Le pays | Burkina Faso | 13/09/2017 | Lire l'article original

Pr Alain Bougouma, hépato-gastro-entérologue et praticien hospitalier au Centre hospitalier universitaire Yalgado Ouédraogo (CHU-YO), nous renseigne sur l’ulcère qui est une maladie dont les crises se manifestent quand l’estomac est vide. Enseignant à l’Unité de formation et de recherche en Sciences de la santé de l’Université de Ouagadougou, Pr Alain Bougouma affirme que l’ulcère, souvent favorisé par le microbe hélicobacter pylori, peut être contracté aussi bien par les enfants que par les adultes. Chez ces derniers, le Professeur affirme que l’ulcère est asymptomatique. Toute chose qui conduit à un diagnostic tardif et même souvent à un cancer, s’agissant de l’ulcère gastrique. Tout au long de cette interview, Pr Bougouma nous dit tout sur l’ulcère. Lisez-plutôt !

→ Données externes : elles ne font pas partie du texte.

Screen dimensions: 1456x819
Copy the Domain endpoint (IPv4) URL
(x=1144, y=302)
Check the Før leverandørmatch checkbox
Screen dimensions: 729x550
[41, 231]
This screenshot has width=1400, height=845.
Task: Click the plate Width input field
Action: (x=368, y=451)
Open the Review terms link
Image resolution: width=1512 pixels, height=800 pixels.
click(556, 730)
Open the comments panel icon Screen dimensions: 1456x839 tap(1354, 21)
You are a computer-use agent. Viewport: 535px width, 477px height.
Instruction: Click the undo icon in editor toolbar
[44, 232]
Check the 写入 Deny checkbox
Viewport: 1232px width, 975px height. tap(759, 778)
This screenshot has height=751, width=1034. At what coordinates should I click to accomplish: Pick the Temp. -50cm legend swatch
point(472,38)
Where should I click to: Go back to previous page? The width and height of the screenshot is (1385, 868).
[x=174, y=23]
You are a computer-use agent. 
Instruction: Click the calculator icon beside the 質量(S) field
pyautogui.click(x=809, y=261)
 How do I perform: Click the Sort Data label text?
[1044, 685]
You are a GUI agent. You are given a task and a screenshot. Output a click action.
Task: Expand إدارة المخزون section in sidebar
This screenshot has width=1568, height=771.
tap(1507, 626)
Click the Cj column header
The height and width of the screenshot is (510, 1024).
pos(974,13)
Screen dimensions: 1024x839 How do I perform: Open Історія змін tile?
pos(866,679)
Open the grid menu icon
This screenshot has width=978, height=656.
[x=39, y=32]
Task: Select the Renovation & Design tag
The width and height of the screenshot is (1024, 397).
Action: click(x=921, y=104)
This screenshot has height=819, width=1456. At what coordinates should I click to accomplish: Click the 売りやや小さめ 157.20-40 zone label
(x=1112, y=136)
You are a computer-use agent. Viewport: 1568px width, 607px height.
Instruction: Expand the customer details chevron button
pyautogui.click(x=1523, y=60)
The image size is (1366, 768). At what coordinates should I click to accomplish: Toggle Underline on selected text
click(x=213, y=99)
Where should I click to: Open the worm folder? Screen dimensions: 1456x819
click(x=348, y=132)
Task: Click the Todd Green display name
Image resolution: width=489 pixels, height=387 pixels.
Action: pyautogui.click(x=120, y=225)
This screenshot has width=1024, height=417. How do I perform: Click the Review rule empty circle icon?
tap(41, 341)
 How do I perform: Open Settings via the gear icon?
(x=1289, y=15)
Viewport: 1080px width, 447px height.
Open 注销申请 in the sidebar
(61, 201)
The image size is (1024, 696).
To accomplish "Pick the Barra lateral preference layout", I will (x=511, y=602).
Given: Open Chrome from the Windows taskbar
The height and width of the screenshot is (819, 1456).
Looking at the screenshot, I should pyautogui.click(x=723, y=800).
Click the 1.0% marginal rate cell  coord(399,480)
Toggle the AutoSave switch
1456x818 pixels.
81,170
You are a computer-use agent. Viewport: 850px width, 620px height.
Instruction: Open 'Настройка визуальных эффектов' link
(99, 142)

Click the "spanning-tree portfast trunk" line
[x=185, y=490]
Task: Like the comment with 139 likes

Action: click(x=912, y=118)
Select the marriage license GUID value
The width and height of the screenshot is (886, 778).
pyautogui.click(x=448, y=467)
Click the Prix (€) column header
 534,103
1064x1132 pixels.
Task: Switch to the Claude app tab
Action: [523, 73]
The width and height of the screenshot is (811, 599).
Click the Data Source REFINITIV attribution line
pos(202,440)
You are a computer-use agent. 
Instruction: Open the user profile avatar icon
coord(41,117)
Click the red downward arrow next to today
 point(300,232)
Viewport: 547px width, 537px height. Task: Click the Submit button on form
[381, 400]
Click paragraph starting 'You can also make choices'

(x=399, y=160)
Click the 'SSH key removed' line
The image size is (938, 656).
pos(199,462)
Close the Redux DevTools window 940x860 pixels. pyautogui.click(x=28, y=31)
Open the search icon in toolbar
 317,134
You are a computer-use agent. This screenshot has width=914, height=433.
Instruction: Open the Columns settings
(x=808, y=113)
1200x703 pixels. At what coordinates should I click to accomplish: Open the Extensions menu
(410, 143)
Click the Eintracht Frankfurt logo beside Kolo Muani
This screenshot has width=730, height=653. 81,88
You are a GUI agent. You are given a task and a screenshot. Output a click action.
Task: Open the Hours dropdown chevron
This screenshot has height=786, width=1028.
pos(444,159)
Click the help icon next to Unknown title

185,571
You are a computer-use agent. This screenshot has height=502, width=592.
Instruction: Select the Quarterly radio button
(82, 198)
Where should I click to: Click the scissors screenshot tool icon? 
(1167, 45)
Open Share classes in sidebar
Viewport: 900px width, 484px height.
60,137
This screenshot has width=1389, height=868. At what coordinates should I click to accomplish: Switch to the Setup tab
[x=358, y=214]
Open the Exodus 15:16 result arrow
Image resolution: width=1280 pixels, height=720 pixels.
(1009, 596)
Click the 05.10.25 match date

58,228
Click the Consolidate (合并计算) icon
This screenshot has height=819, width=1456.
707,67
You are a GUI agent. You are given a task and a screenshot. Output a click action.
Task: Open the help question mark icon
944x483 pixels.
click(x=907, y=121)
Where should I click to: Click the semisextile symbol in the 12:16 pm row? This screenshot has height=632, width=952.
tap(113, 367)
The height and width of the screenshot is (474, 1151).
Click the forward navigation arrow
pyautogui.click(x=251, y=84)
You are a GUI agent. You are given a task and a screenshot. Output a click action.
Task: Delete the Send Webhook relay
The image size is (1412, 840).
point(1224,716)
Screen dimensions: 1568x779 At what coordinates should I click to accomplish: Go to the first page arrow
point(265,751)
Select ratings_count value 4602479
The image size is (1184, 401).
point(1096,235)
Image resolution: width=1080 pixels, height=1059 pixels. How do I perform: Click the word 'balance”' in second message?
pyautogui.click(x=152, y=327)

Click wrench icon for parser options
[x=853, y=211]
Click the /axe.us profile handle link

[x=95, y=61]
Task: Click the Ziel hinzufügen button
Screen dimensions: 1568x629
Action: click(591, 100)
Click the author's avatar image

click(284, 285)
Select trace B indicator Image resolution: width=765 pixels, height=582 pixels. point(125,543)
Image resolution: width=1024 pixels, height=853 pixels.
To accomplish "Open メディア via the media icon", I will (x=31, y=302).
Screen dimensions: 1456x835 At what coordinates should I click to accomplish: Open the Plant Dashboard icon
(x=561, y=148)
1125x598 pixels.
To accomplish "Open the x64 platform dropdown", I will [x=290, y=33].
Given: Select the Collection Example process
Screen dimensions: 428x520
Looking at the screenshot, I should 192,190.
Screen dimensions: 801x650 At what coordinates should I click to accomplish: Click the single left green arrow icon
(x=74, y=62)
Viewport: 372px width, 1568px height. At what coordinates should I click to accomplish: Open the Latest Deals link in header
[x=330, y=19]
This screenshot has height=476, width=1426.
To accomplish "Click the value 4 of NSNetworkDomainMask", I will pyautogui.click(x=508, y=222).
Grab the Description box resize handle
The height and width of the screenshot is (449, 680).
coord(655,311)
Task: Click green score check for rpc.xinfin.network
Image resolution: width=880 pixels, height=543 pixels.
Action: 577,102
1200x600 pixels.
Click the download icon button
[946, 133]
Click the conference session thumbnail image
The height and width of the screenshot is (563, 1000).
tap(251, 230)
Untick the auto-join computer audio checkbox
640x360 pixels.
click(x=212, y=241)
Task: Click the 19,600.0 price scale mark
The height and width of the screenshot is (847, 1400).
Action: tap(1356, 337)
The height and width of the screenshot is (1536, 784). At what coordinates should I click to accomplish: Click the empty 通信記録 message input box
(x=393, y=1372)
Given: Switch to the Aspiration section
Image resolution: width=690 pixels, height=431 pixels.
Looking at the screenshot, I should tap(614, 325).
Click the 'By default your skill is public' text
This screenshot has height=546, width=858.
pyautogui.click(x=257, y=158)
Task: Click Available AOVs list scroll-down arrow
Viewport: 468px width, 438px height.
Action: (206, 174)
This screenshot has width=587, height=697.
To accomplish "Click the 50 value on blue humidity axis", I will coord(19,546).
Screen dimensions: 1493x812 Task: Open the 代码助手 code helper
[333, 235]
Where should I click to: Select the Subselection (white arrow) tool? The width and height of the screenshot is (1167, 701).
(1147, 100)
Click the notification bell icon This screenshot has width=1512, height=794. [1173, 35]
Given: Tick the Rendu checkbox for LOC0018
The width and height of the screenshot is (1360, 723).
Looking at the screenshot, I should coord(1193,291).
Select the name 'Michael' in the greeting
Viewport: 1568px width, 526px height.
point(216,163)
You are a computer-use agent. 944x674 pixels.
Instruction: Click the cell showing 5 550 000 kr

« Le Pays » : Qu’est-ce que l’ulcère ?

L’ulcère c’est une maladie multifactorielle chronique évoluant spontanément par poussée entrecoupée d’émission qui peut se compliquer d’hémorragies, de perforation ou de sténose.

Combien de sortes d’ulcère existe-t-il ?

On parle effectivement des ulcères mais la maladie de l’ulcère est une perte de substance de la muqueuse gastrique assez profonde au niveau de la paroi qui peut donner des signes ou ne pas donner des signes en fonction du terrain.

Quelles sont les causes de l’ulcère ?

C’est une maladie multifactorielle. Cela veut dire qu’il n’y a pas qu’une seule cause. Il y a des facteurs favorisants. D’abord, il y a les facteurs génétiques ; on a vu qu’il y a des formes familiales d’ulcère gastrique. Mais on se pose la question « est-ce que c’est vraiment génétique ? Ou est-ce qu’il y a des facteurs d’environnement qui interviennent pour qu’on ait ces ulcères dans ces familles ? Il y a également le fait que les patients du groupe sanguin O ont un risque relatif de faire un ulcère duodénal de 1,5 à 2 fois. Nous avons aussi l’hypersécrétion acide. Il y a une maladie que l’on appelle maladie de Zollinger Ellison, qui est une tumeur qui secrète de la gastrine qui favorise la sécrétion acide qui, à elle seule, peut provoquer un ulcère. On a aussi remarqué que les malades qui ont une ulcère duodénal ont une vidange, le plus souvent accélérée et ceux qui ont un ulcère gastrique ont une vidange ralentie. C’est l’infection à helicobacter pylori qui vit dans l’estomac et qui a un lien avec l’ulcère. On pense même que la maladie ulcéreuse peut être considérée comme une maladie infectieuse quand on a ce microbe. Les anti-inflammatoires non stéroïdiens, dichlofénac ou autres, qui sont vendus dans les pharmacies comme de petits bonbons, que les gens prennent sans précautions, peuvent également causer l’ulcère gastrique. Il y a aussi le tabac ; fumer plus de 15 cigarettes par jour multiplie par deux le risque de faire un ulcère. Donc le tabac est nocif et peut entraîner des secrétions de l’estomac. L’alcool, le thé et le café sont des substances nocives. N’en parlons pas de l’abus d’épices c’est-à-dire le piment et autres qui peuvent conduire à avoir un ulcère ou à l’aggraver. Le stress est aussi un facteur favorisant l’ulcère.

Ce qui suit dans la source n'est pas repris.